Exercise materials =
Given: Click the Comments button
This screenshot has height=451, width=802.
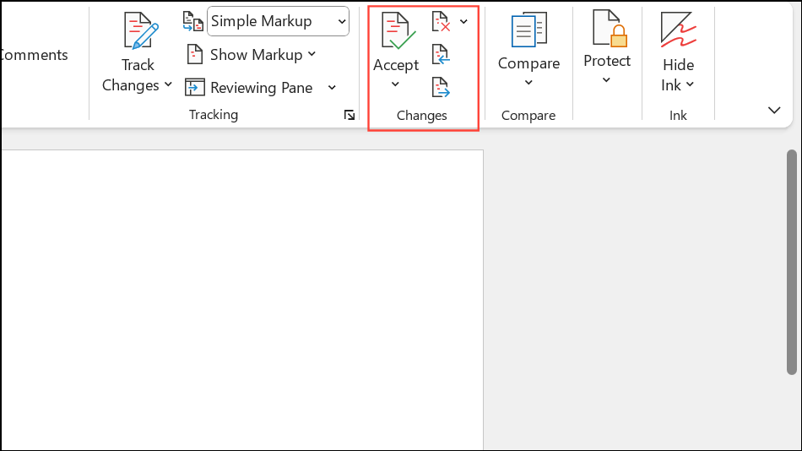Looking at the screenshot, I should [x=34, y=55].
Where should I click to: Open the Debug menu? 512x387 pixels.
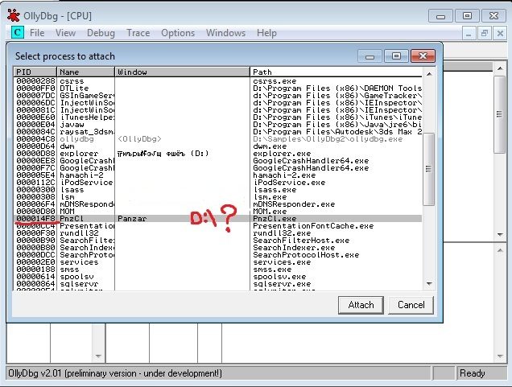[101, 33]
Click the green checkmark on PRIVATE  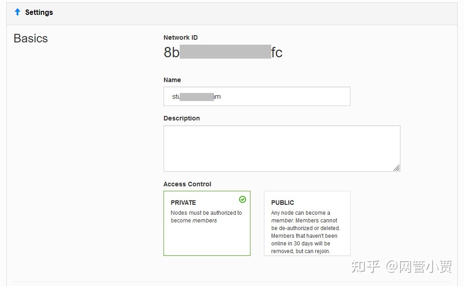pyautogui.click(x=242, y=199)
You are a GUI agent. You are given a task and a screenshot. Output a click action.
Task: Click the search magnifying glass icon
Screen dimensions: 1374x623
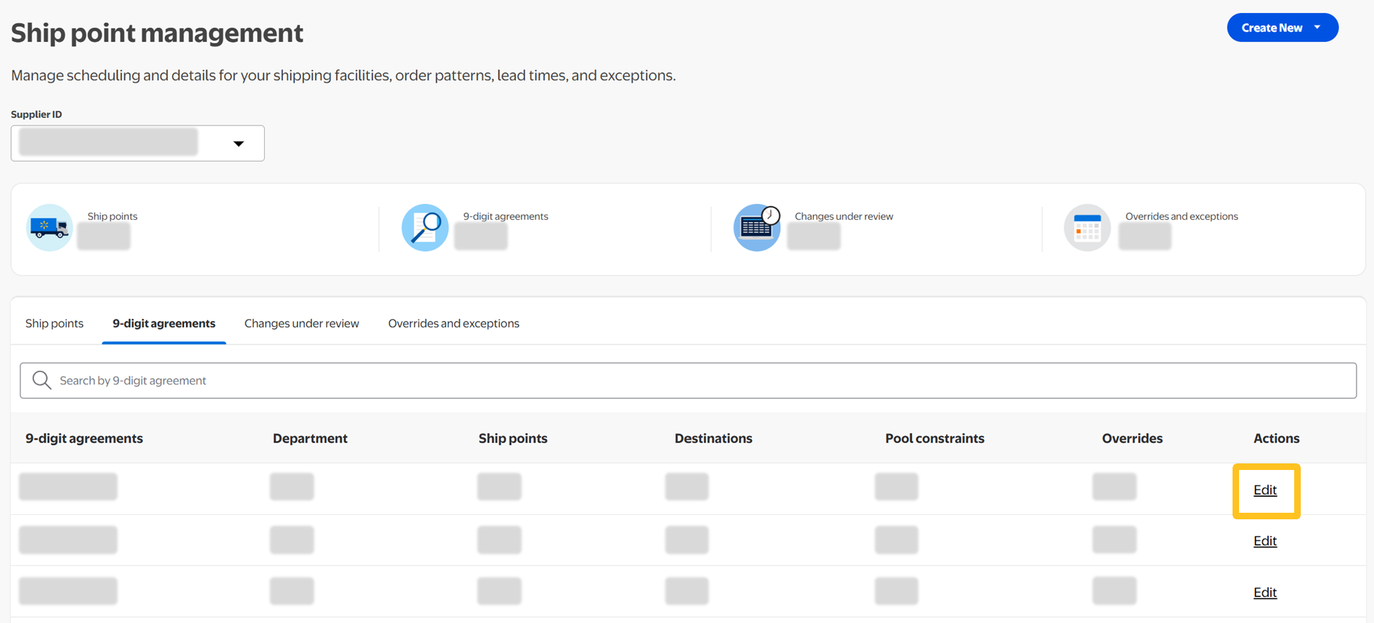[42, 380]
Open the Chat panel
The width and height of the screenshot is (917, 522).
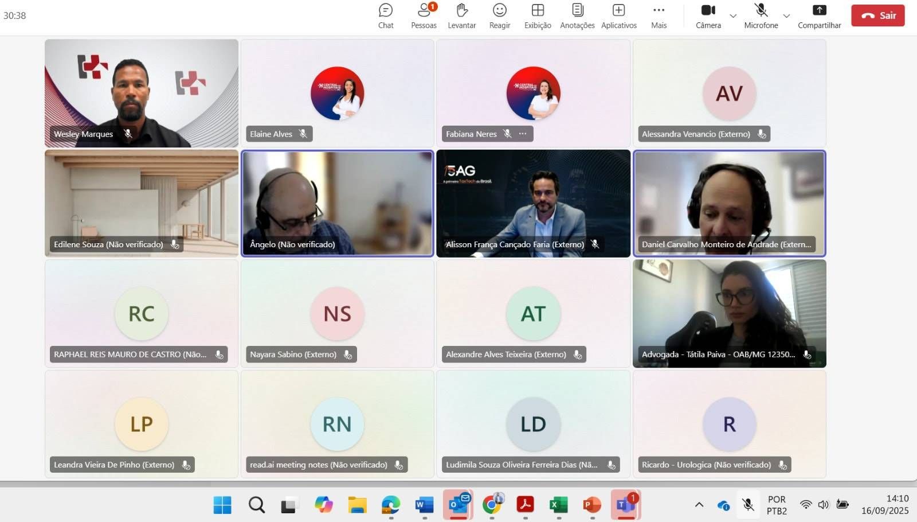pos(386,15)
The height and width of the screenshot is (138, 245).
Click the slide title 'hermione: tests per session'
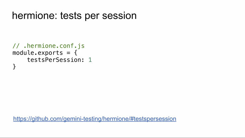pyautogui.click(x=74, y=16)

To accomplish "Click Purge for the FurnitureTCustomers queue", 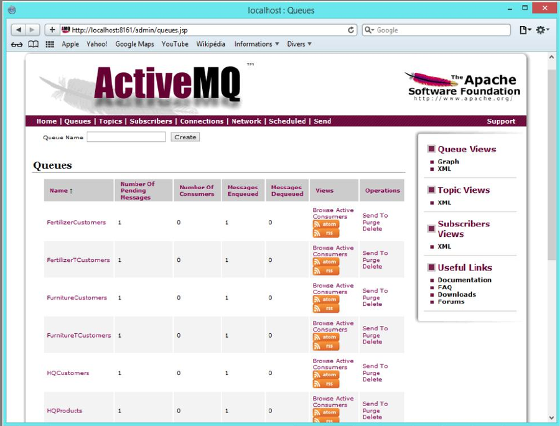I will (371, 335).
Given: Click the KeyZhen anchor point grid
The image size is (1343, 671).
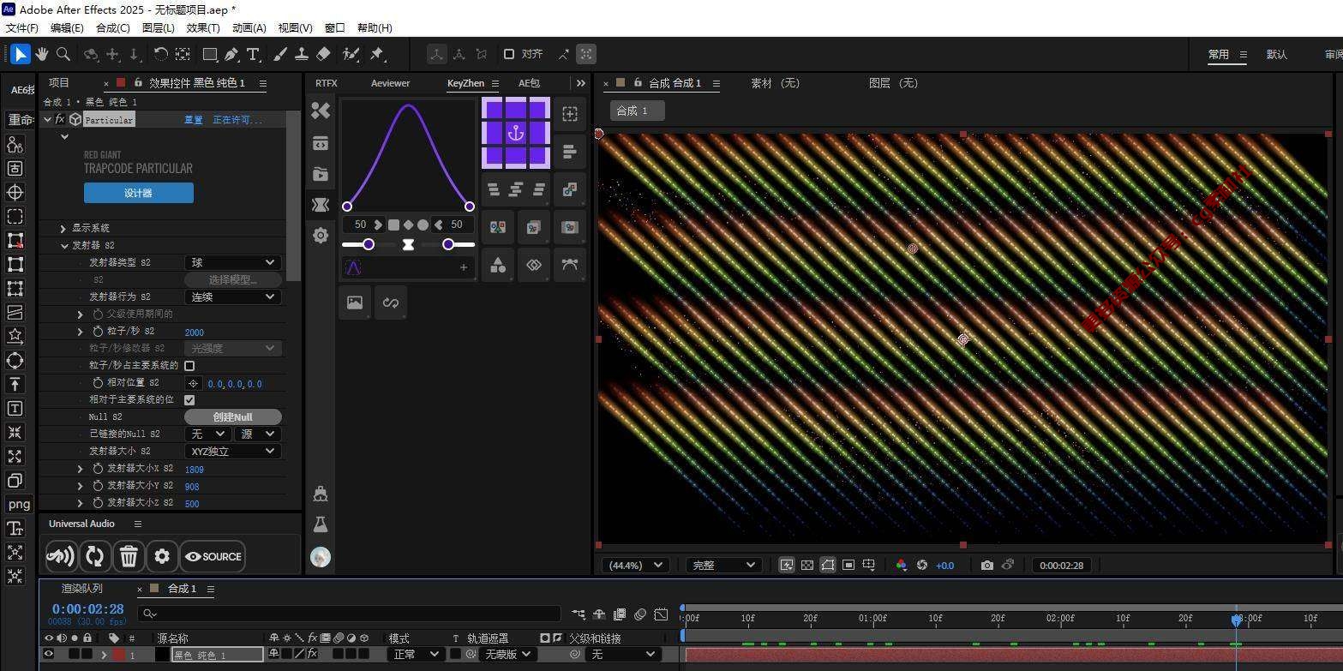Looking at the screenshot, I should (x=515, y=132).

Task prompt = Begin with the line holding "Given: Click the KeyZhen anchor point grid" and end with the last line of the listing. Reproduce each of those lines exactly, and leave every picture out.

Written reply =
Given: Click the KeyZhen anchor point grid
The image size is (1343, 671).
Looking at the screenshot, I should (x=515, y=132).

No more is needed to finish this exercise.